Quote Originally Posted by aislephive
Quote Originally Posted by dsaxton
Quote Originally Posted by aislephive
Quote Originally Posted by m3laNcholy
Quote Originally Posted by dsaxton
This "push all-in preflop with K-K every time" mentality seems to be carried over from tournament play, where it might be acceptable in the latter stages, but in a cash game it makes no sense. As has already been said, your opponent is going to fold all the hands you have dominated, and call with aces.

Folding K-K preflop seems like it should be standard play if you're getting raised and reraised huge.
Exactly.
Quote Originally Posted by aislephive
It's foolish to fold your kings to any pre flop raise. One time in twenty four (at a full table) you will be up against aces, the other twenty three however you'll be up against AK, AQ, QQ-88
Its foolish to think that those hands will call your PF all-in.

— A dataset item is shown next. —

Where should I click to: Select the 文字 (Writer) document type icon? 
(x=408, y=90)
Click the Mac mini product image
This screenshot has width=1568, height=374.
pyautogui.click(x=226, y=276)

Look two posts above yours, somebody called with jacks. I've seen people call with much worse, too. If somebody went all in PF I would call with kings every day and twice on sunday.
So? One time I had a guy call all-in with 10-7 suited. That doesn't mean it's likely to happen.
96 percent of the time you have KK, you won't be up against AA. The 4 percent of the time you're up against AA, you'll win around 20 percent of the time. You can fold thinking you've made some brilliant read, and occasionally you'll be correct, but usually you'll miss your opportunity to make a lot of money. I wouldn't place my entire BR on KK, but how could you not risk one buy in with KK?
When you're up against completely random hands, then it's very unlikely that you're up against A-A, but that isn't the situation. I'm stipulating that you're getting raised and reraised preflop, which means the hands you're up against are no longer random. They're hands your opponents would be willing to make these plays with. For most decent opponents, the only reasonably likely hand is A-A when 2 of the 4 kings in the deck are in your hand.